Once I switched cables, the 4TB Atom EX20 turned in a blistering performance. One that garnered it the number-two spot among all 20Gbps SSDs. The only drive to beat it was the Asus TUF Gaming A2, which is actually an unpopulated enclosure that I filled with an extremely fast Samsung 9100 Pro.
That was not particularly fair of us. So because of that, consider the EX20 the top dog in pre-populated 20Gbps USB. That’s borne out by the drive’s CrystalDiskMark 8 numbers shown below.
The Glyph Atom EX20 again competed nicely with its rivals (Corsair EX400U, Crucial X10) in the CrystalDiskMark 4K tests.
The Atom EX20 was competitive in our real-world 48GB transfers, though it didn’t show as much potential in the FastCopy tests as the Crucial X10.

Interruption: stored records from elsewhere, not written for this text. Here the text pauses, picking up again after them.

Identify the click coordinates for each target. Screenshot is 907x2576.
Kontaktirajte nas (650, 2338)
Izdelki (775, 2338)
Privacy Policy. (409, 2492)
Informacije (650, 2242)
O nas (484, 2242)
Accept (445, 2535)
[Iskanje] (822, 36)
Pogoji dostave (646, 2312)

Being a 4TB SSD certainly helped the Atom EX20 in our 450GB write test (the others are 2TB). It had plenty of secondary cache to play with and never slowed significantly.
I have no complaints about the Atom EX20’s performance — it’s a very fast 20Gbps USB SSD.
Should you buy the Glyph Atom EX20?
In light of my experience with the cable and the price, the buy recommendation is… perhaps. If cost is no concern, make that a yes. Put another way, the design and performance are excellent (cable excepted), but at the moment, it’s very expensive, as many boutique vendor SSDs are.
Note that Glyph is looking into the cable issue, and will likely fix it by the time you read this. That said, test yours first thing using CrystalDiskMark 8 or another synthetic benchmark to make sure.
How we test
Drive tests currently utilize Windows 11 24H2, 64-bit running off of a PCIe 4.0 Samsung 990 Pro in an Asus Z890-Creator WiFi (PCIe 4.0/5.0) motherboard. The CPU is a Core Ultra i5 225 feeding/fed by two Crucial 64GB DDR5 5600MHz modules (128GB of memory total).
Both 20Gbps USB and Thunderbolt 5 are integrated into the motherboard and Intel CPU/GPU graphics are used. Internal PCIe 5.0 SSDs involved in testing are mounted in an Asus Hyper M.2 x16 Gen5 adapter card sitting in a PCIe 5.0 slot.
We run the CrystalDiskMark 8.04 (and 9), AS SSD 2, and ATTO 4 synthetic benchmarks (to keep article length down, we report only the first) to find the storage device’s potential performance. Then we run a series of 48GB transfer and 450GB write tests using Windows Explorer drag and drop to show what users will see during routine copy operations, as well as the far faster FastCopy run as administrator to show what’s possible.
A 25GBps two-SSD RAID 0 array on the aforementioned Asus Hyper M.2 x16 Gen5 is used as the second drive in our transfer tests. Formerly the 48GB tests were done with a RAM disk serving that purpose.
Each test is performed on a NTFS-formatted and newly TRIM’d drive so the results are optimal. Note that in normal use, as a drive fills up, performance may decrease due to less NAND for secondary caching, as well as other factors. This issue has abated somewhat with the current crop of SSDs utilizing more mature controllers and far faster, late-generation NAND.